__EXTRAIT À LIRE__.
Publié le par kreizker

À Portée de Main

 

Le soleil frappait fort, inhabituel pour un samedi de début d’automne à Lyon. Je marchais lentement dans la rue de la République, comme prise dans un courant que je ne contrôlais pas. Les gens me frôlaient, pressés de profiter de cette journée, et je les laissais m'entourer, m’étouffer presque. C'était comme si je flottais dans une mer de visages inconnus, perdue dans une foule qui ne me voyait pas.

 

Cela faisait treize mois. Treize mois que je n’avais pas touché à un verre. Je me répétais le chiffre en boucle, comme pour m'en convaincre, mais aujourd'hui, chaque pas me ramenait à cette envie sourde, cet appel familier qui montait doucement. Il y avait trop de bruits, trop de monde, tout me paraissait à la fois oppressant et flou.

__CONSIGNE__.
Répondez brièvement, d'après l'extrait :
(a) Dans quelle ville se déroule la scène ?
(b) Dans quelle rue marche la personne qui raconte ?
(c) Depuis combien de temps n'a-t-elle pas touché à un verre ?
Ces entrées n'interviennent en rien dans ce travail.

__DONNÉES FOURNIES__.

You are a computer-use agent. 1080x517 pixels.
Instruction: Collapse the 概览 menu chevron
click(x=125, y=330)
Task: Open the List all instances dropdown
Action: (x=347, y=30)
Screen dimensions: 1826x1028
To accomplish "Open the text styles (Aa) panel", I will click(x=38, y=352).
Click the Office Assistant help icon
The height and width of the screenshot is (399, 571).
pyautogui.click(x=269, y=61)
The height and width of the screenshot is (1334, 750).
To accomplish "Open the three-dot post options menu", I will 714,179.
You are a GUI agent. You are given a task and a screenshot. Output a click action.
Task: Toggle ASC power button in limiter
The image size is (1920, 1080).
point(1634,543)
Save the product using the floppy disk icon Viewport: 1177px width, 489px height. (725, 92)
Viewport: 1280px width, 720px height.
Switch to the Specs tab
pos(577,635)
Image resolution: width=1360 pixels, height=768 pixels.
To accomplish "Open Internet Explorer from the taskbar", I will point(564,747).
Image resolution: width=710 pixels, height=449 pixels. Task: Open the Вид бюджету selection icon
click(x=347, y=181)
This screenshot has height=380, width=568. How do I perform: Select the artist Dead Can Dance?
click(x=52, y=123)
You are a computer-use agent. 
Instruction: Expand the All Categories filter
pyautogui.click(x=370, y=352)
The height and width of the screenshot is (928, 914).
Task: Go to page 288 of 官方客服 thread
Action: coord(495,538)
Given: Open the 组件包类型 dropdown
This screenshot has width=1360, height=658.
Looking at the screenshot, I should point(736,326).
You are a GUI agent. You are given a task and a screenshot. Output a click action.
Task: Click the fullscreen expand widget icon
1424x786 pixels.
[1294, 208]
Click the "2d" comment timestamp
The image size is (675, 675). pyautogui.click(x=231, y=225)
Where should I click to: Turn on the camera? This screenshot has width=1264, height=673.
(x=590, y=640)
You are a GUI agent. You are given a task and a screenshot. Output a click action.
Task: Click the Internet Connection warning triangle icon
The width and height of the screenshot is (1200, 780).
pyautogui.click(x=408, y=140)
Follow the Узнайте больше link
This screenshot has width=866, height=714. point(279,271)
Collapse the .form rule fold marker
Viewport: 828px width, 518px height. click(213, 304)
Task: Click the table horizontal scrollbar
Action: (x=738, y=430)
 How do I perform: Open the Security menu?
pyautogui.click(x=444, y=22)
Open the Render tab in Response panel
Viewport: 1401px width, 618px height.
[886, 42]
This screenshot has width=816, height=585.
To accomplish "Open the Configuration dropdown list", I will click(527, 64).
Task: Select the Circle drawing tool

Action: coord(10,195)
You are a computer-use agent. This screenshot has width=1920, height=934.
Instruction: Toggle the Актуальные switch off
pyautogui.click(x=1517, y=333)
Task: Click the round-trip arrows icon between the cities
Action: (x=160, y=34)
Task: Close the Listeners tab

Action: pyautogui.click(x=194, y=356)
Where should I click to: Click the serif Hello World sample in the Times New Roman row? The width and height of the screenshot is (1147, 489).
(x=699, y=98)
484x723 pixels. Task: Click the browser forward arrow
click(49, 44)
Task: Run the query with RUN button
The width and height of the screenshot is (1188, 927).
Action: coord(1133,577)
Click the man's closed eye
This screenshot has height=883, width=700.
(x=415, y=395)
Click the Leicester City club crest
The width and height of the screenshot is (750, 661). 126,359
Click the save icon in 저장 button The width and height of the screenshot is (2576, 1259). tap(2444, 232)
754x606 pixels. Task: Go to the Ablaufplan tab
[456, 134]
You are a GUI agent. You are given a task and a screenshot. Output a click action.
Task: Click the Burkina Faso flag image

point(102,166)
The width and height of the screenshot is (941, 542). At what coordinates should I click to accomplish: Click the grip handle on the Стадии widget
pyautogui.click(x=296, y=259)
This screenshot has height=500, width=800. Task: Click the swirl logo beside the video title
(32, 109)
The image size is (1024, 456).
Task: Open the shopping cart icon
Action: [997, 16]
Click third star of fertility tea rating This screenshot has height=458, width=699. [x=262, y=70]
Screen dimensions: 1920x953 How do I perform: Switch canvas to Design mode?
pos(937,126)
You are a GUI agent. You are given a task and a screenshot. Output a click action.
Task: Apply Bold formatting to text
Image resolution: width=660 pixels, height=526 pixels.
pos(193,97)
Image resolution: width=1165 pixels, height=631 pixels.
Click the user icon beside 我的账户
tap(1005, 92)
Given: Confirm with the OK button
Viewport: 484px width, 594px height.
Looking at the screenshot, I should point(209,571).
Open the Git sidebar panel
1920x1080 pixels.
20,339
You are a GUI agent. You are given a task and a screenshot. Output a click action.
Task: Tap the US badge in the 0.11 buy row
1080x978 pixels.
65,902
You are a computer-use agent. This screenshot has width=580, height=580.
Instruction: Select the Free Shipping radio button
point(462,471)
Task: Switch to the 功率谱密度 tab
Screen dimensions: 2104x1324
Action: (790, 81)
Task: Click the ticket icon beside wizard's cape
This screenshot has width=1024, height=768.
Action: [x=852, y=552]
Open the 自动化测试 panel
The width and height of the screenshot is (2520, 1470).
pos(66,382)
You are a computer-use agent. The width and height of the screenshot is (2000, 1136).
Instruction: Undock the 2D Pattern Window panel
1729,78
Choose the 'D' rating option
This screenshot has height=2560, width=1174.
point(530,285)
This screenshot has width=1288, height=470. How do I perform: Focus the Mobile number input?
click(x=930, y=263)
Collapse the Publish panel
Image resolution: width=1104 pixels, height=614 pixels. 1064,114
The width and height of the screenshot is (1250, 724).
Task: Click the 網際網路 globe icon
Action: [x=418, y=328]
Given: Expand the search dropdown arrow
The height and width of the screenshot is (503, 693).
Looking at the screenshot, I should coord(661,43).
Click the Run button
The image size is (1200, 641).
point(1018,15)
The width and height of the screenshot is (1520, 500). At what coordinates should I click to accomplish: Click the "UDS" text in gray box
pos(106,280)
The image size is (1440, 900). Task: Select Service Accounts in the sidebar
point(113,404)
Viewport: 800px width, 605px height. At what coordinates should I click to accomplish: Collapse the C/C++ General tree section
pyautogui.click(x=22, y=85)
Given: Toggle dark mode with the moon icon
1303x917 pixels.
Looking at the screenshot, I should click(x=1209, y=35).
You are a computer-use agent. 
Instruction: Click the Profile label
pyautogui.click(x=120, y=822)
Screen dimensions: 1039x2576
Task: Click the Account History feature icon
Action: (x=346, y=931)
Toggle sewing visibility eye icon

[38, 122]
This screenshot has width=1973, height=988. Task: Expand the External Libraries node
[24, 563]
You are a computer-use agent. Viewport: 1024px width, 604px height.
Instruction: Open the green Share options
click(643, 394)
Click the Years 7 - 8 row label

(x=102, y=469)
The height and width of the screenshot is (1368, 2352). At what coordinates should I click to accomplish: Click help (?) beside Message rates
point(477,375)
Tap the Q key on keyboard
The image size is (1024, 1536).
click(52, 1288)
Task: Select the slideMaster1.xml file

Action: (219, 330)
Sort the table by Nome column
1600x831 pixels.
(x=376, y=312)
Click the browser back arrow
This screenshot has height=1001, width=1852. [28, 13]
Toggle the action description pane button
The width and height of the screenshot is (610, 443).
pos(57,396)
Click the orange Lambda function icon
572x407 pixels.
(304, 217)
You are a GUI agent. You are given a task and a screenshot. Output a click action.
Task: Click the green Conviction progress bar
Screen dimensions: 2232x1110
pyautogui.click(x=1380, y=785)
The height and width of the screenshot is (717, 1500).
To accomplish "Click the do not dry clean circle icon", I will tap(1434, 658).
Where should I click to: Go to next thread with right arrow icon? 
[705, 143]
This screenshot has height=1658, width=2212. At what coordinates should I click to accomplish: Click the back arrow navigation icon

__RÉPONSE COMPLÈTE__.
(a) À Lyon.
(b) Dans la rue de la République.
(c) Depuis treize mois.